# Memory Layout and Views

**Module 07 | Notebook 01**

---

## Objective
By the end of this notebook, you will master:
- Understanding memory layout (C vs F order)
- Strides and contiguous arrays
- Views vs copies for performance
- Cache-friendly access patterns
- Memory alignment and efficiency

In [None]:
import numpy as np
import time
np.set_printoptions(precision=2)

---
## 1. C-Order vs Fortran-Order

In [None]:
# C-order (row-major): last index changes fastest
# Fortran-order (column-major): first index changes fastest

arr_c = np.arange(12).reshape(3, 4, order='C')
arr_f = np.arange(12).reshape(3, 4, order='F')

print("C-order (row-major):")
print(arr_c)
print(f"Memory layout: {arr_c.flatten('K')}")

print("\nFortran-order (column-major):")
print(arr_f)
print(f"Memory layout: {arr_f.flatten('K')}")

In [None]:
# Check order with flags
print(f"C-order: C={arr_c.flags['C_CONTIGUOUS']}, F={arr_c.flags['F_CONTIGUOUS']}")
print(f"F-order: C={arr_f.flags['C_CONTIGUOUS']}, F={arr_f.flags['F_CONTIGUOUS']}")

In [None]:
# Strides reveal memory layout
print(f"C-order strides: {arr_c.strides}")
print(f"F-order strides: {arr_f.strides}")
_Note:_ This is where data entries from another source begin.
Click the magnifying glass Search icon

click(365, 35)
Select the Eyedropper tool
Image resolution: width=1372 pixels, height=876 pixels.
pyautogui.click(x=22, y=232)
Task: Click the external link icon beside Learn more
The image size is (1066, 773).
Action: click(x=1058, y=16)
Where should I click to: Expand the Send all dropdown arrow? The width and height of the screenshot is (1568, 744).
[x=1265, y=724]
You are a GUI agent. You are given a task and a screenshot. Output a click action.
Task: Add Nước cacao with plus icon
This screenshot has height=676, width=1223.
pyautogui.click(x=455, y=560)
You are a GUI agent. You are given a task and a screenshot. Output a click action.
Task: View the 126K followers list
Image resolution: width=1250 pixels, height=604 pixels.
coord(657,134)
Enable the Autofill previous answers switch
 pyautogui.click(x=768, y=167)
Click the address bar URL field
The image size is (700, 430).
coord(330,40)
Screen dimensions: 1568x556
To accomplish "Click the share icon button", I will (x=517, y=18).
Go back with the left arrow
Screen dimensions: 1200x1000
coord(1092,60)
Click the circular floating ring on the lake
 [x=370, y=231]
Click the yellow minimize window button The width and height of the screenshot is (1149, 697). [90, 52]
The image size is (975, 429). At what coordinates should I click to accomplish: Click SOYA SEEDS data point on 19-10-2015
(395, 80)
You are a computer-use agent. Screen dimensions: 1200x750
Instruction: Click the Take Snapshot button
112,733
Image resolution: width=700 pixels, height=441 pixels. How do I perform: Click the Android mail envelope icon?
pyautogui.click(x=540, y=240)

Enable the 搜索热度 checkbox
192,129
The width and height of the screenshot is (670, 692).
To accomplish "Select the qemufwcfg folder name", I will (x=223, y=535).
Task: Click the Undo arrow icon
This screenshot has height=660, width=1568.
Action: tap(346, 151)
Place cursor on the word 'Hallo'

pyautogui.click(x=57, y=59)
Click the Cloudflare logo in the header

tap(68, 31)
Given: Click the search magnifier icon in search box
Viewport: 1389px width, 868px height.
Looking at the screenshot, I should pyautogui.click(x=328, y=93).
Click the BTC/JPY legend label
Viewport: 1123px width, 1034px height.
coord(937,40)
# C: (16, 4) = jump 16 bytes for row, 4 bytes for column (int32)
# F: (4, 12) = jump 4 bytes for row, 12 bytes for column

In [None]:
# Performance: iterate in memory order!
n = 2000
arr_c = np.random.rand(n, n)
arr_f = np.asfortranarray(arr_c)

# Row-wise sum (good for C-order)
start = time.perf_counter()
for _ in range(10):
    _ = arr_c.sum(axis=1)
c_row_time = time.perf_counter() - start

# Column-wise sum (good for F-order)  
start = time.perf_counter()
for _ in range(10):
    _ = arr_f.sum(axis=0)
f_col_time = time.perf_counter() - start

print(f"C-order row sum: {c_row_time*100:.1f}ms")
print(f"F-order col sum: {f_col_time*100:.1f}ms")

---
## 2. Understanding Strides

In [None]:
arr = np.arange(24).reshape(2, 3, 4)
print(f"Shape: {arr.shape}")
print(f"Strides: {arr.strides}")
print(f"Item size: {arr.itemsize} bytes")

# Strides: (48, 16, 4)
# - Move to next [0] -> 48 bytes = 12 elements * 4 bytes
# - Move to next [1] -> 16 bytes = 4 elements * 4 bytes  
# - Move to next [2] -> 4 bytes = 1 element * 4 bytes

In [None]:
# Slicing changes strides but not data layout
arr = np.arange(20).reshape(4, 5)
print(f"Original strides: {arr.strides}")

# Every other row
sliced = arr[::2]
print(f"Every 2nd row strides: {sliced.strides}")

# Every other column
sliced2 = arr[:, ::2]
print(f"Every 2nd col strides: {sliced2.strides}")

In [None]:
# Transpose: just swaps strides!
arr = np.arange(12).reshape(3, 4)
print(f"Original: shape={arr.shape}, strides={arr.strides}")

trans = arr.T
print(f"Transposed: shape={trans.shape}, strides={trans.strides}")
print(f"Same memory: {np.shares_memory(arr, trans)}")

In [None]:
# Non-contiguous array (after transpose)
print(f"Original contiguous: {arr.flags['C_CONTIGUOUS']}")
print(f"Transposed contiguous: {trans.flags['C_CONTIGUOUS']}")

---
## 3. Views vs Copies Performance

In [None]:
# Views are essentially free (just metadata)
arr = np.random.rand(10000, 10000)

# View operations
start = time.perf_counter()
for _ in range(1000):
    view = arr[::2, ::2]  # View
view_time = time.perf_counter() - start

# Copy operations
start = time.perf_counter()
for _ in range(10):
    copy = arr[::2, ::2].copy()  # Copy
copy_time = (time.perf_counter() - start) * 100  # Scale for comparison

print(f"1000 views: {view_time*1000:.2f}ms")
print(f"1000 copies (estimated): {copy_time*1000:.2f}ms")

In [None]:
# When to make explicit copy:
# 1. Need independent data
# 2. Want contiguous memory for better performance
# 3. Prevent memory leak (small view of huge array)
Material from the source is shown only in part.